*What is asked*. In the COP28 text below, repeat the section from "Nigeria’s delegation at" to "be at risk.", replacing "delegation" with "contingent" throughout.

*Given text*.
_ _ _ _
Nigeria’s delegation at COP28
December 05
10:16 2023

The biggest story in Nigeria at the moment is the size of Nigeria’s delegation to the Conference of Parties (COP) of the United Nations Summit on Climate Change, otherwise known as COP28. In simple terms, the objective of the Conference of Parties is to secure multilateral, bilateral agreements on the consensus by a panel of international, intergovernmental, climate change scientists (IPCC) that for our world to be safe, global temperatures must be kept at a level not above 1.5°C, as adopted in the 2015 Paris Climate Agreement, beyond which the whole world will be at risk.

Before this year’s conference, it was disclosed in a UN report that the world was indeed endangered and that the threshold could go beyond 2°C. By September 2023, the world had exceeded the projected limit, far above pre-industrial levels.

This was meant to put pressure on world leaders to pay more attention to the threats of carbon emission, climate change, and the impact on human communities, that is challenges induced within the global ecosystem by the rise in sea levels, hurricanes, floods and environmental disasters, occasioned by man’s abuse of and neglect of the environment: the man-made, man-conditioned environmental crisis. Climate adaptation, carbon markets, and climate financing are issues that have been atop the global agenda in the last three or more years. UN secretary-general, Antonio Guterres, said the “emissions gap is more like an emissions canyon”.
_ _ _ _
*Given entries*.
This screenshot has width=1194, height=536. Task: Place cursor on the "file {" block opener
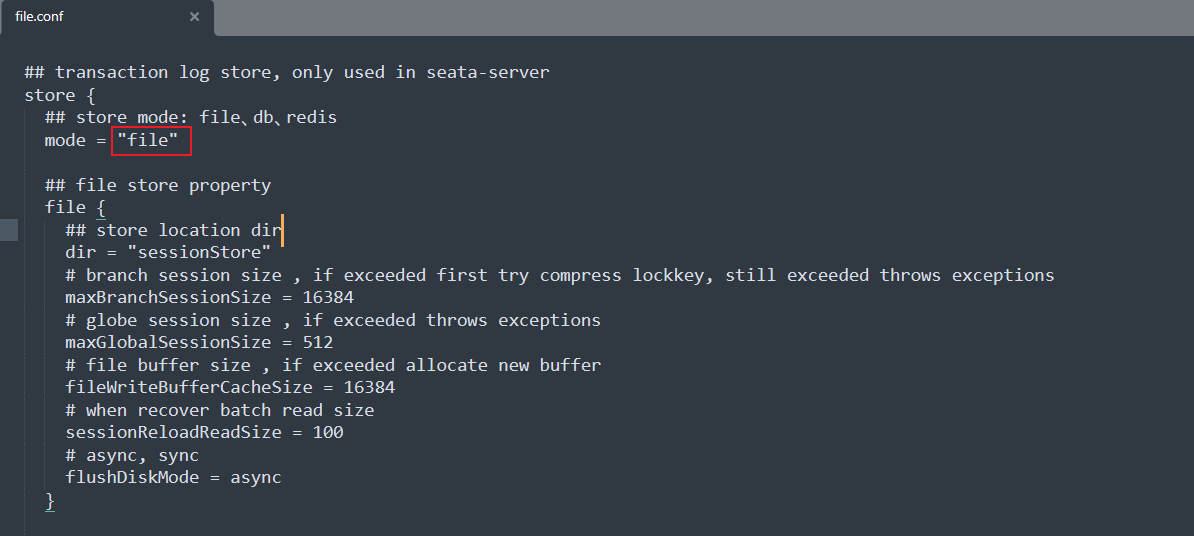click(75, 208)
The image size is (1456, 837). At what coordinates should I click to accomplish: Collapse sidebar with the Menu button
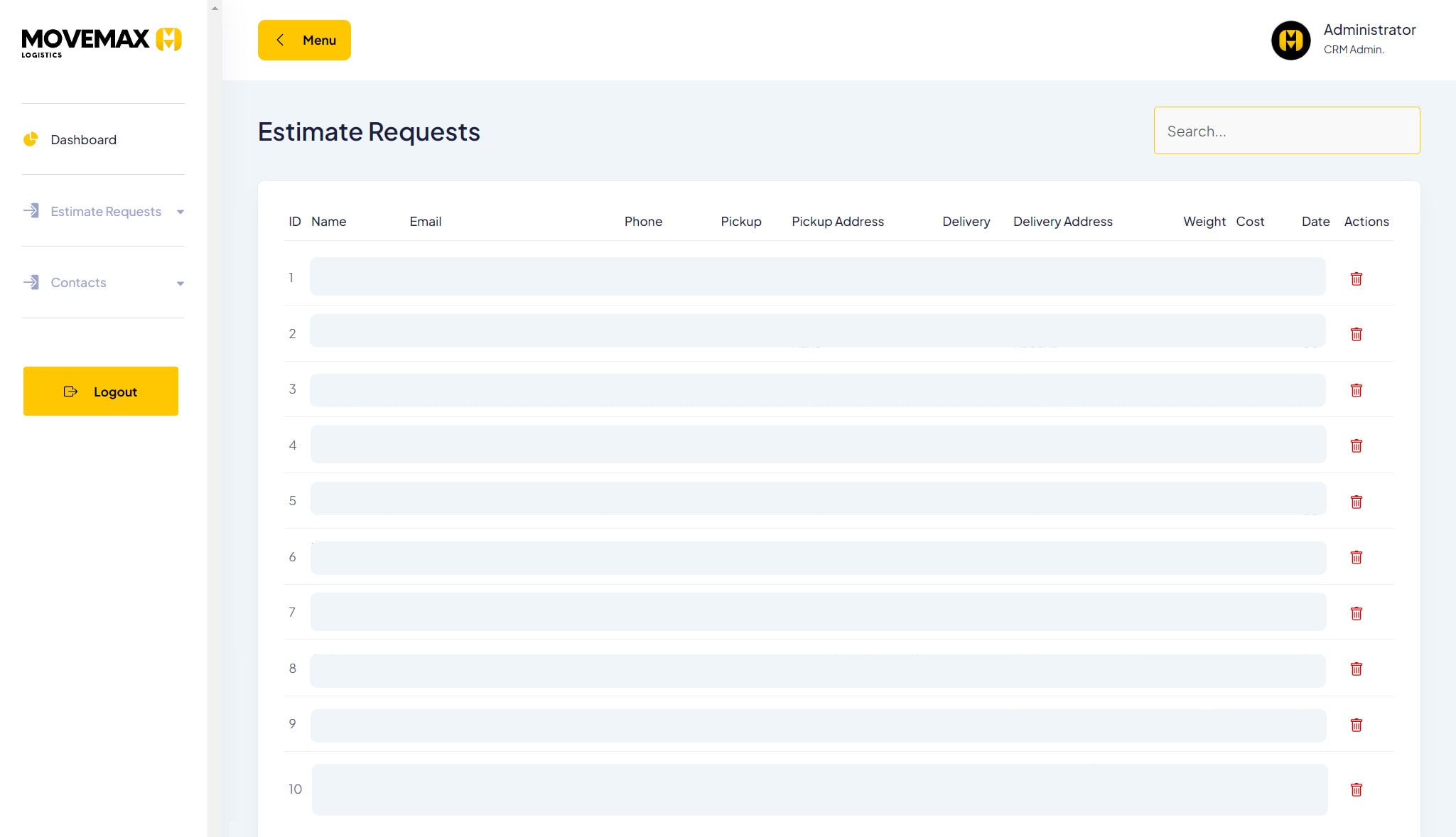(304, 40)
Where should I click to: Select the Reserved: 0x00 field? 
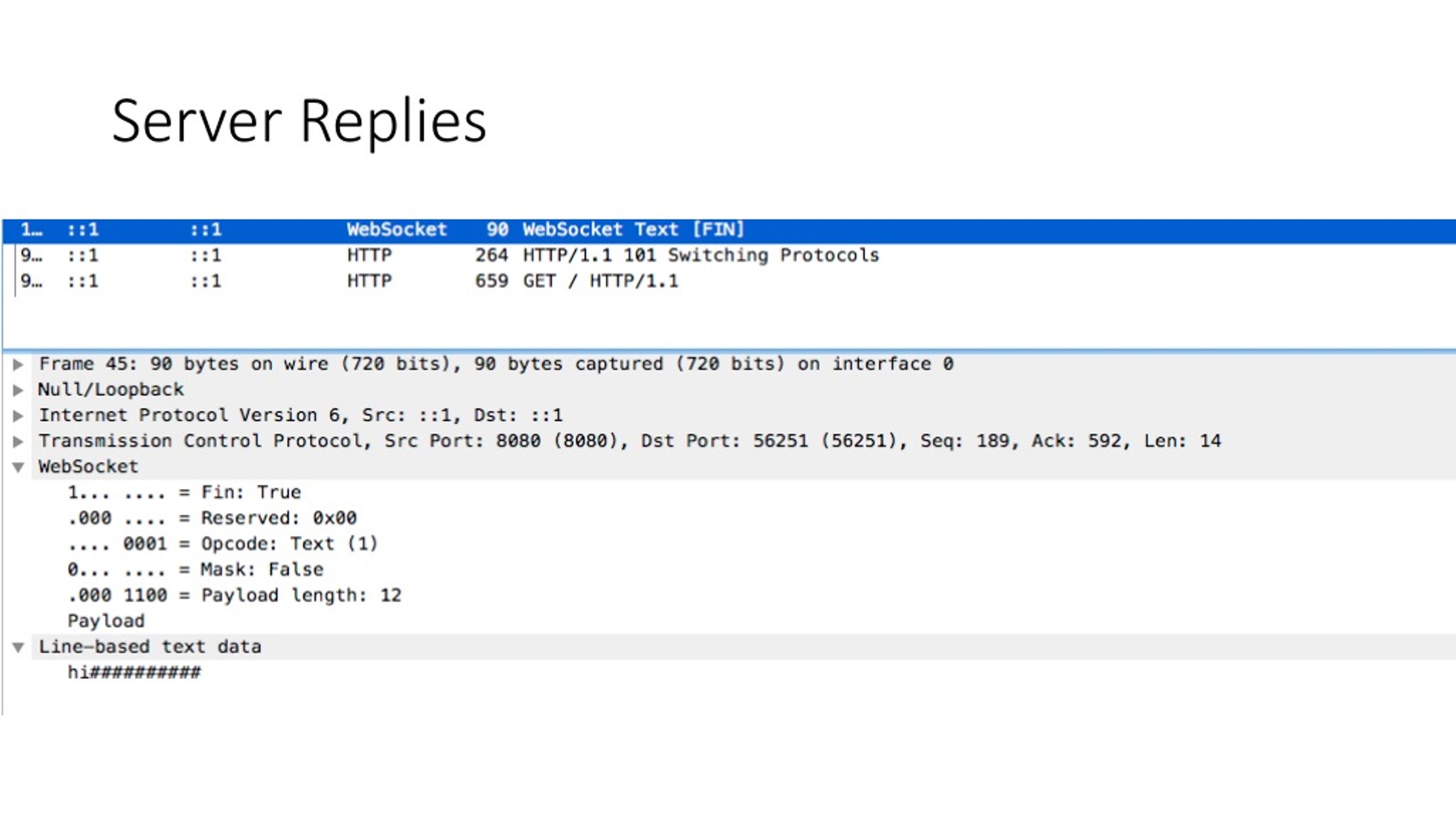point(212,518)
_ _ _ _
*Response*.
Nigeria’s contingent at COP28
December 05
10:16 2023

The biggest story in Nigeria at the moment is the size of Nigeria’s contingent to the Conference of Parties (COP) of the United Nations Summit on Climate Change, otherwise known as COP28. In simple terms, the objective of the Conference of Parties is to secure multilateral, bilateral agreements on the consensus by a panel of international, intergovernmental, climate change scientists (IPCC) that for our world to be safe, global temperatures must be kept at a level not above 1.5°C, as adopted in the 2015 Paris Climate Agreement, beyond which the whole world will be at risk.